=== PROMPT 1 ===
In the post on email overload, what program and school is the author in?
=== PROMPT 2 ===
From the post on email overload, reproduce the part that opens with the words containing "It is the final" and closes with "fit the bill.".

Your alarm goes off at 5:30 AM and you reach for your smartphone, which cheerily notifies you that overnight you received 54 emails. And you only went to bed five hours ago. After a quick glance, you reply to a couple and get up to start the day. After arriving at the office you’ve suddenly receive another fifty, and so you take the first hour of the workday to sort through them and respond to those that you can. A 9 AM meeting cuts you short, but you continue to tap out a couple of replies during the boring bits. All throughout the day your laptop is dinging and popping up notifications about new and urgent request from colleagues to get them those numbers for the report, or to figure out where the best place is to get sushi. You receive several hundred emails throughout the day, and despite your best efforts, your unread count consistently hovers around 1,200 or so. Finally, quitting time rolls around and you head home, only to later take an hour or two away from your family and rest in order to try and tackle a few more in the futile attempt to get down to inbox zero.

Sound familiar? This is the doom loop experienced by many people, especially managers and executives who are suffering from information overload. No one is immune to a complete glut of messages, information, reminders, and group communications. Yet the email system we employ remains generally the same as it was over 30 years ago, when email was invented. Well, believe it or not, technology has come a long way in the last 30 years, and I believe we are finally at a point when we can begin tackling this issue head-on and improve the work lives of many people, subsequently giving them more time to spend with their family and friends.

Why doesn’t our email client tell us what needs to be done in the next five minutes? Why do we still treat inboxes like massive lists of equally-weighted unique messages? Why are we not using the resources of the cloud to apply more machine learning to the conversations we have to allow us to be smarter about them? Which behaviors are bad when it comes to communicating, and which are beneficial? Though not exactly declarative of what the future will really be like, perhaps we can glean some good ideas on communication from this video:

Motivation

It is the final semester of my masters program of Information Systems at BYU, and we are enrolled in a capstone course where we have free reign to choose a project that melds all of the material we have learned over the past several years into a culminating show of knowledge. I followed a Ph.D. prep track during my degree and therefore wanted to incorporate and hone the research skills I gained in those classes. I’ve been searching for a project that would be more than just building a web app or creating a marketing plan; I truly want to start changing the world. When I saw businessmen and women who are also husbands and wives, fathers and mothers, taking unreasonable amounts of time out of their day just to try and keep the beast that is email in its bursting cage, I found a problem that finally fit the bill.

=== RECORD EXTRACTS ===
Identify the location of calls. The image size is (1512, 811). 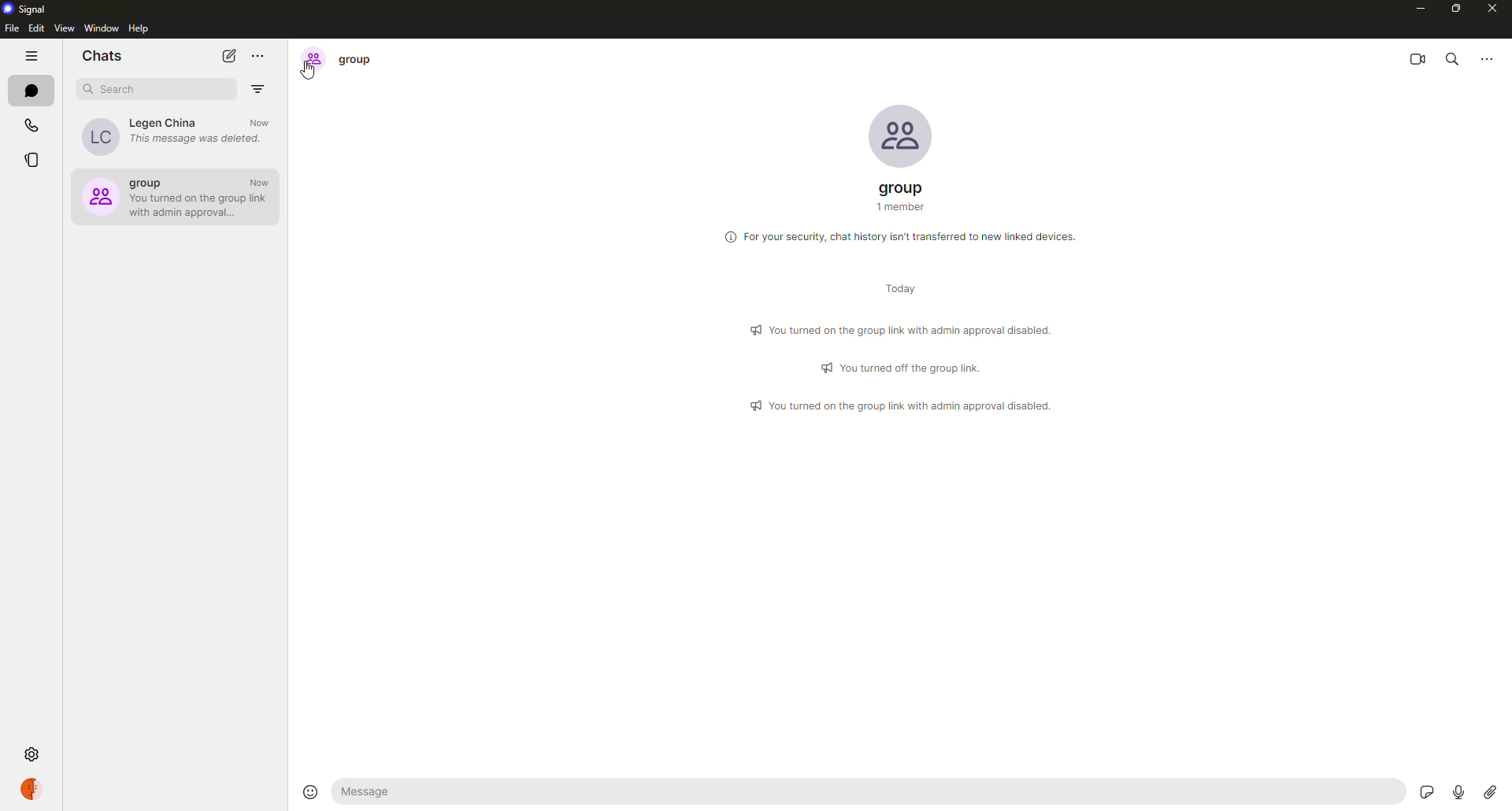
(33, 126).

* * *

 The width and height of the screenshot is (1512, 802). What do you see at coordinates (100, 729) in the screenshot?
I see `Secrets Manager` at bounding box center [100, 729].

=== FULL SOLUTION 1 ===
A master's program in Information Systems at BYU.

=== FULL SOLUTION 2 ===
It is the final semester of my masters program of Information Systems at BYU, and we are enrolled in a capstone course where we have free reign to choose a project that melds all of the material we have learned over the past several years into a culminating show of knowledge. I followed a Ph.D. prep track during my degree and therefore wanted to incorporate and hone the research skills I gained in those classes. I’ve been searching for a project that would be more than just building a web app or creating a marketing plan; I truly want to start changing the world. When I saw businessmen and women who are also husbands and wives, fathers and mothers, taking unreasonable amounts of time out of their day just to try and keep the beast that is email in its bursting cage, I found a problem that finally fit the bill.